Very often it goes hand in hand with the use of an ancillary right. The company publishes a cheap anthology of this book, and you receive 50% of the basic fee. One time. You do not participate per percentage participation. Remember? They can run the anthology forever, and you will not participate at all. So they swapped the original work to the anthology, and you are left out of the participation. Does it conform to the contract? Yes. Did you sign up for a treatment like this? No.

The music industry is flooded with stories like that. Prince was one of the first artists to articulate very memorable that his contracts didn’t lead him to artistic freedom but slavery.

Another spin: You allowed a small fashion label to use one of your images. You put in the contract the conditions of a simple right of use, area restriction, and all these professional aspects. You agreed to low pay because they just started, and they explained their expense and outlay to you. Nothing wrong with supporting something, someone you believe in, and sympathize with. The next thing happening is, the production is outsourced to a cheap provider and the manufacturing costs are sinking. Ok. But: They don’t inform you. They don’t include you in the higher benefit of the margin. Did you sign the contract to the conditions? Yes. But one of the reasons, you signed to these conditions, changed.

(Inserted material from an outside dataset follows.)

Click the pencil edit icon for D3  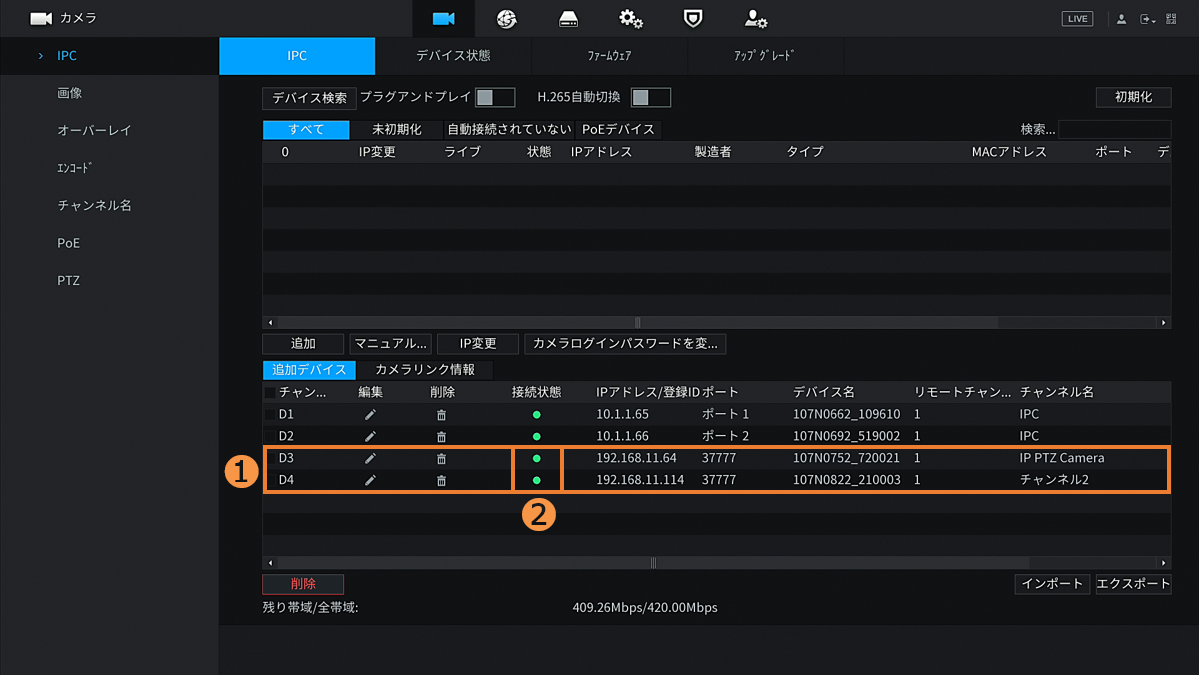pos(370,458)
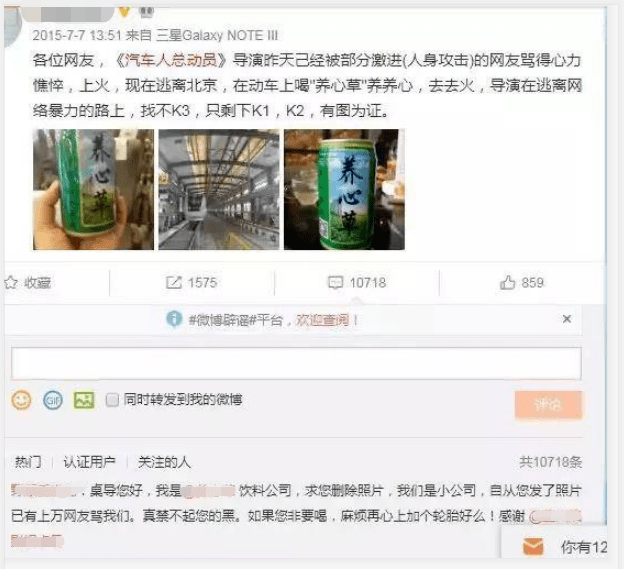This screenshot has height=569, width=624.
Task: Select the 关注的人 tab
Action: coord(164,462)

When you stand in opposition with someone who should be your partner, that’s hard to handle, and you will always be anxious to be betrayed. Whether it’s financial or emotional or artistic. And you can not exclude every possible misbehavior, every possible outcome, or change of circumstances for an entire contract period. So you better stabilize a contract by ethical standards also.

To manifest ethical standards with your partners, you should be able to title them. That can be much more difficult than you think. But it’s worth the quest. You will understand yourself better. You will learn what you need in relationships, professional and probably private too.

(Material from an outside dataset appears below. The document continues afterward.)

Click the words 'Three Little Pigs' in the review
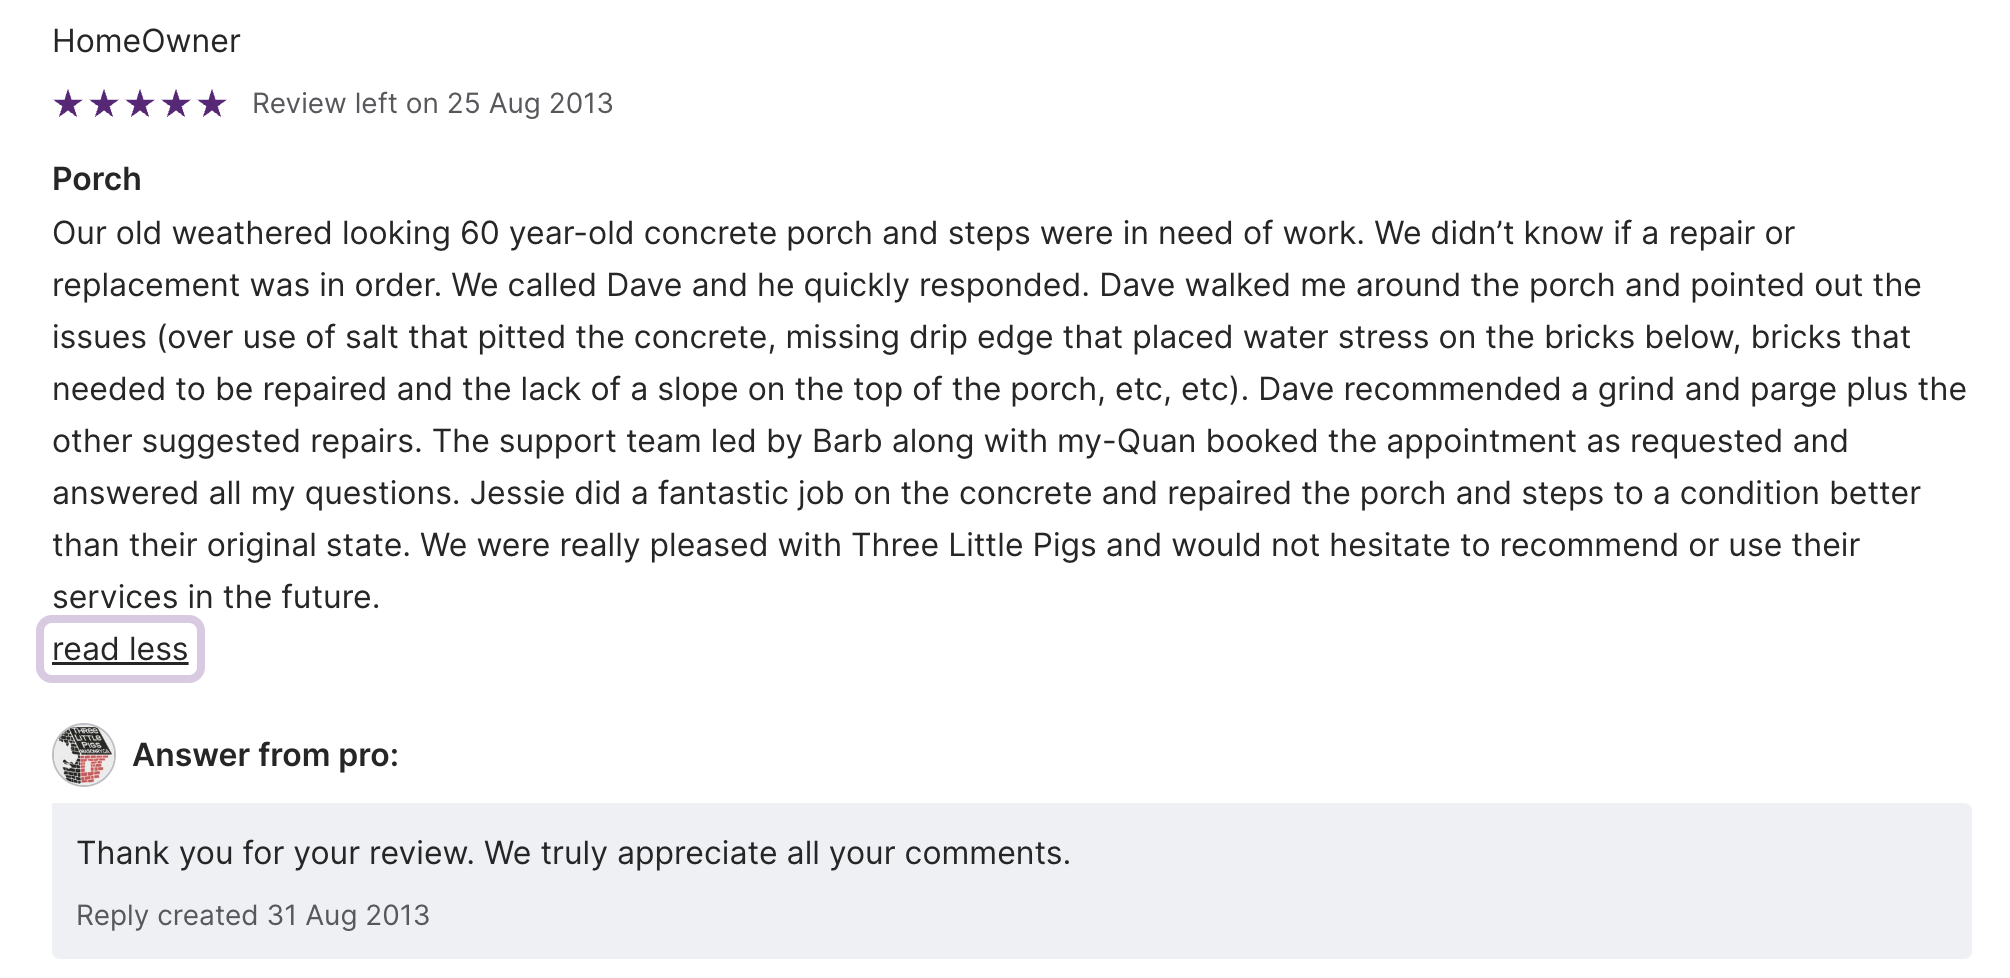Image resolution: width=2010 pixels, height=978 pixels. click(973, 545)
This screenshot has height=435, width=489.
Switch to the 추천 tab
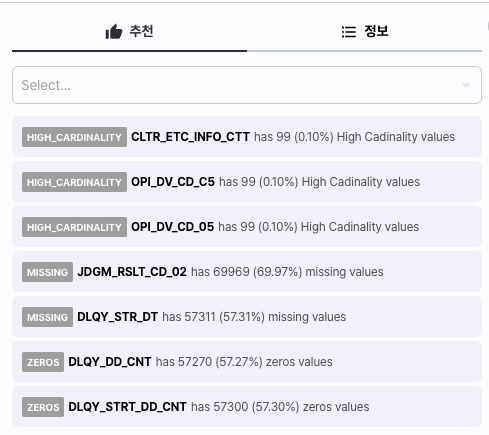pyautogui.click(x=129, y=32)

One example is transparency. When you are a person who feels the natural need to play fair and square, you will suffer in a ‘partnership’ with someone who doesn’t play with open cards. You should be able to end the contract when transparency was a condition and the partner broke the rule.

Imagine (sorry, I couldn’t resist). You are sitting at the table, with the contract, with the future partner. You tell him, that one of your conditions is transparency. The partner says ok. And you say, that when he/she counteracts, the contract is canceled. To his/her costs.

I like that. It’s powerful. Do you want to sign with someone who isn’t willing to agree on transparency? When you are a play fair and square person, you will not only lose (very likely) money in the long term. Parts of your energy, of your enthusiasm, will fade. Everywhere, people are losing their joy of creating because of bad business conditions. This has relevance to the economy.

Perhaps in the future, there will be an addendum with a number of ethical obligations in contracts. Artistry could be an area to establish this attempt. Or fair-related business branches, organic, eco-friendly … why not? I can see that. Several companies already have ‘ethics and compliance’ notes on their websites.

This isn’t a fancy dream only. A business partnership based on the same goals, same ethical standards is a stable, enduring, and fruitful constellation. And that is a good precondition for success, also financial, of course. On the other hand, a lot of companies, cooperations, and careers collapsed because of personal matters and inconsolable differences between all involved.

The good sense of a contract is to protect everyone involved. To build a partnership that benefits all ‘sides’. To create a WE instead of opponents, you have to be on guard all the time. And to create a WE, your aims and goals should be the same. Otherwise, it will fall apart sooner or later. *

You will find several companions with a goal like a number 1 hit. But do you want it to the price of a lonely heartthrob image, hiding your spouse? When one of your goals is authenticity too, that will not work permanently. The list of people who got caught in conditions that oppose them is mind-boggling, and tragic too.

shortlist: know your (true) aims. Go for it.

* That’s inevitable, like two persons with different destinations. Same in personal life.